--- Start Working data ---

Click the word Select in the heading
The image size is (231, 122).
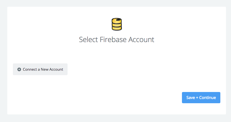[88, 40]

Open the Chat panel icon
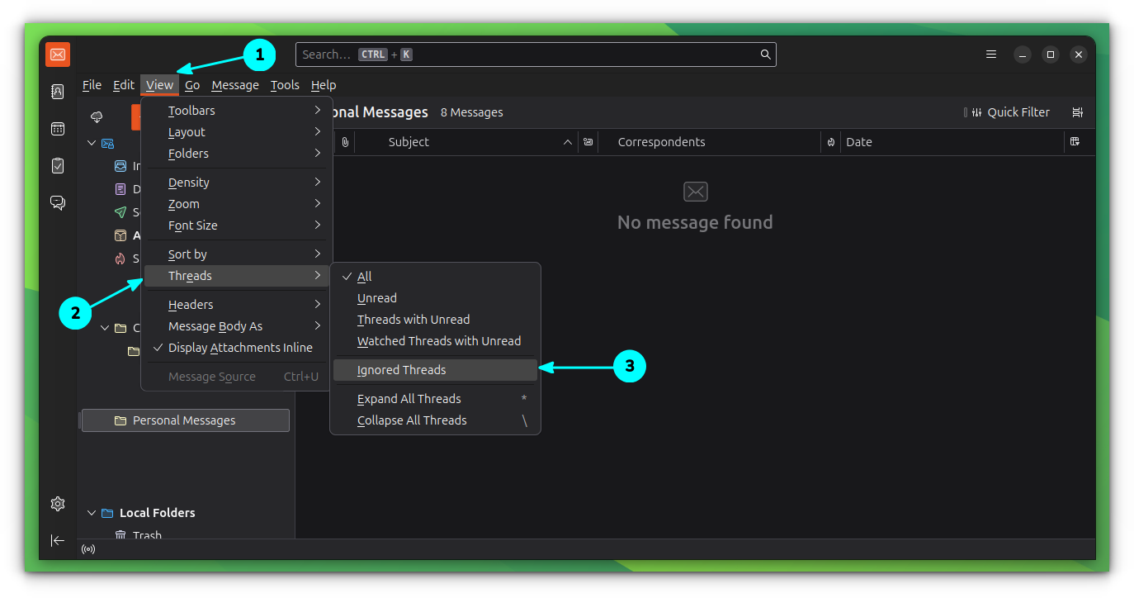57,202
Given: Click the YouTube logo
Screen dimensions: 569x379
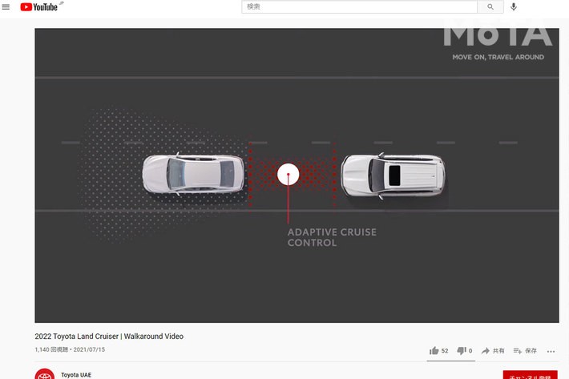Looking at the screenshot, I should [38, 7].
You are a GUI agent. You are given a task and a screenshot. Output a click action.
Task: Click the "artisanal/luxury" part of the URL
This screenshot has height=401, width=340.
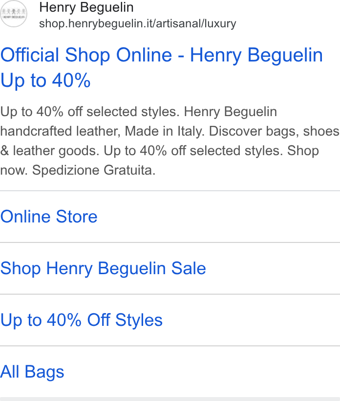pos(196,24)
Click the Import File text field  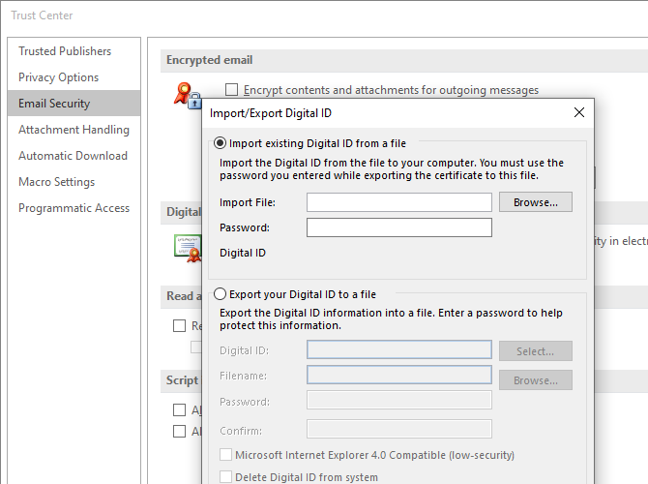point(398,202)
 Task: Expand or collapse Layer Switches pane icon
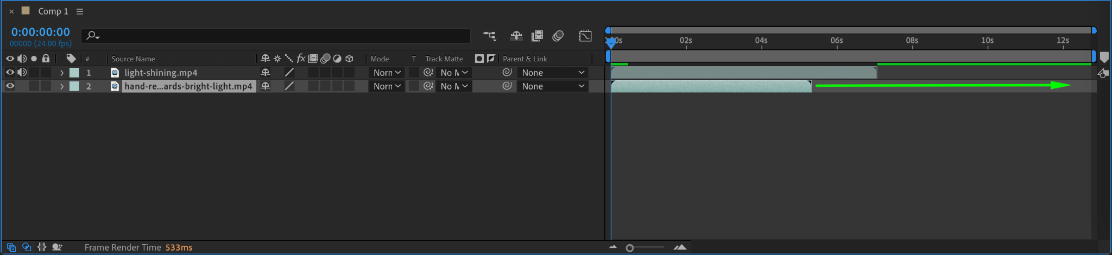[x=11, y=247]
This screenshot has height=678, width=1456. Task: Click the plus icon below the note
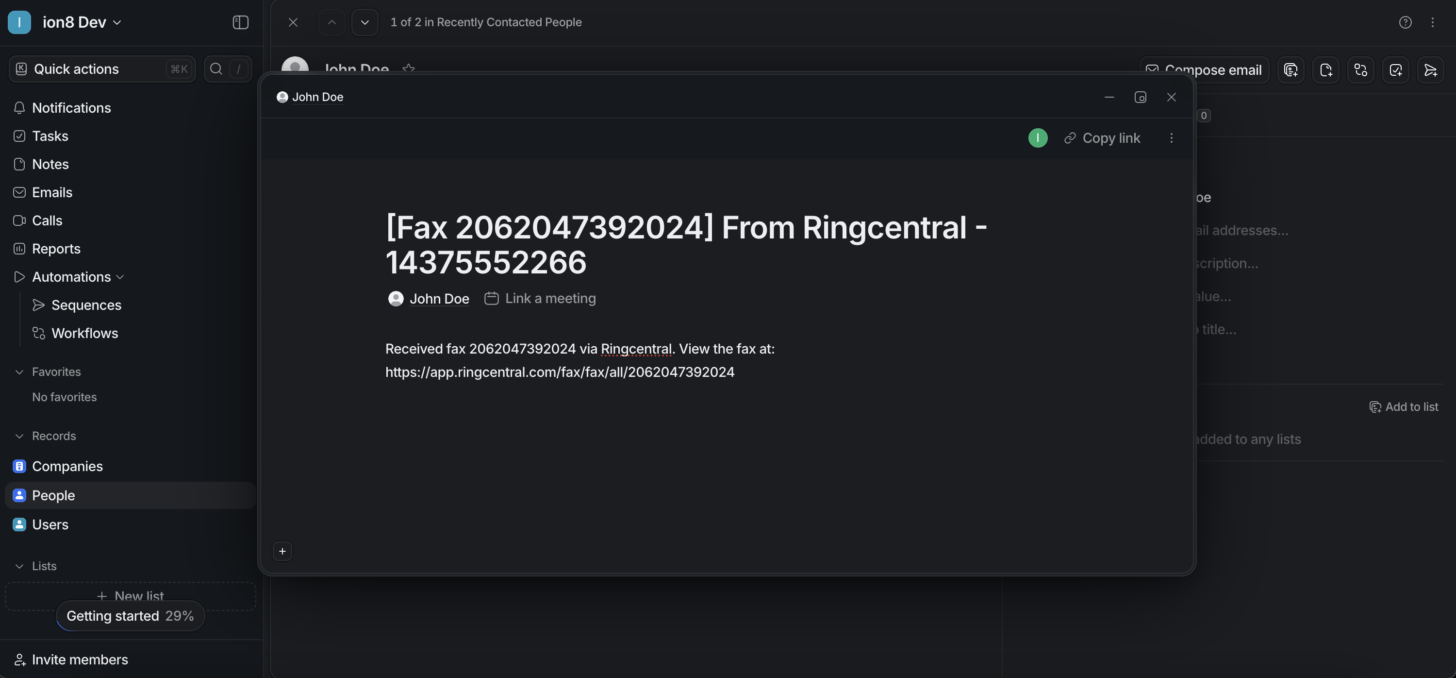[x=282, y=551]
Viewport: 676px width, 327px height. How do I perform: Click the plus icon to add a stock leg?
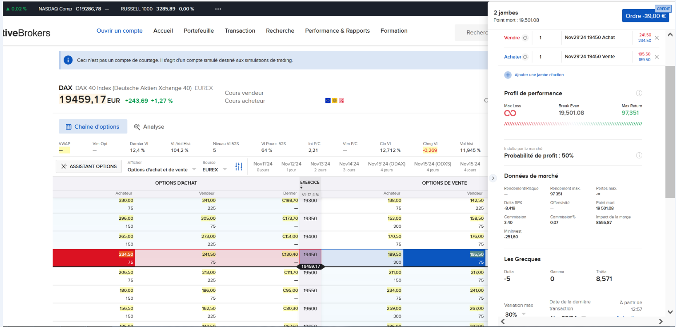tap(508, 75)
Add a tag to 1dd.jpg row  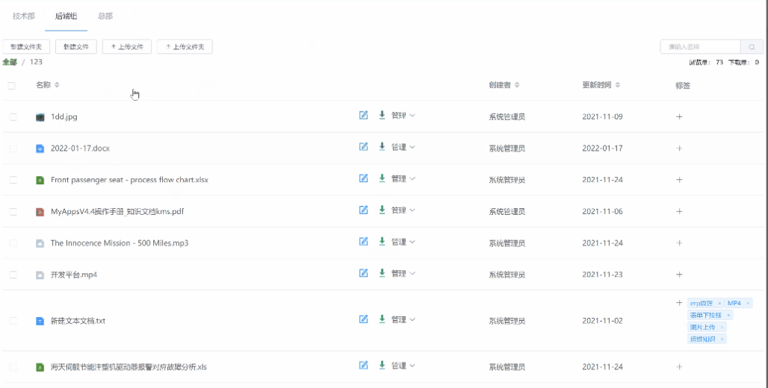pyautogui.click(x=679, y=116)
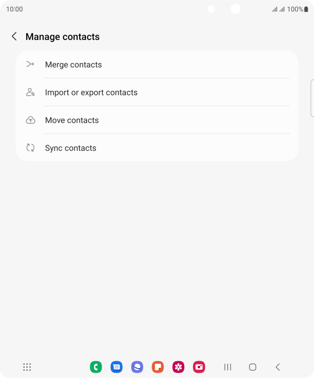Tap the back arrow beside Manage contacts
This screenshot has height=378, width=314.
click(x=15, y=36)
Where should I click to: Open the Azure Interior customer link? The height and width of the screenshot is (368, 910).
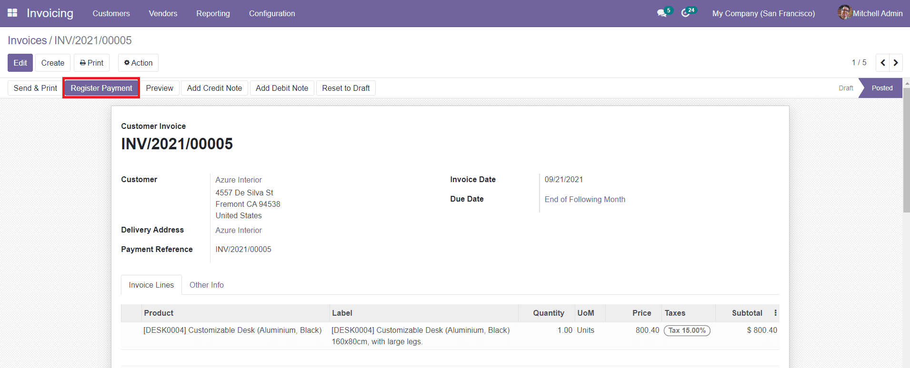[x=239, y=180]
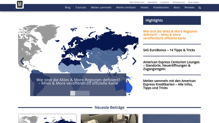219x123 pixels.
Task: Select the second slider indicator square
Action: coord(77,93)
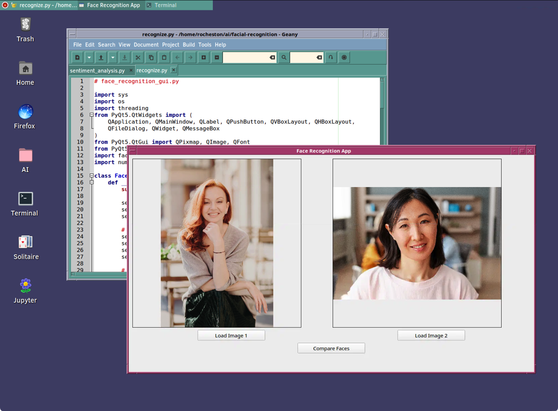
Task: Open the recent files dropdown arrow
Action: click(113, 58)
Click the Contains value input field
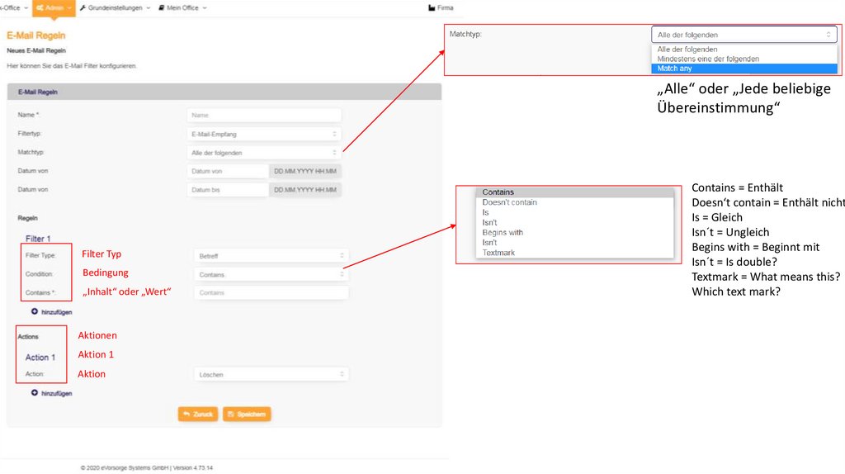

--- End Working data ---

**Stated task:** Extract each line from the items above that contains the string "icon", and copy every such line without changes.

**Result of this exercise:**
Open the Chat panel icon
 Task: Expand or collapse Layer Switches pane icon
This screenshot has height=678, width=1456. Task: Click the plus icon below the note
Viewport: 676px width, 327px height. How do I perform: Click the plus icon to add a stock leg?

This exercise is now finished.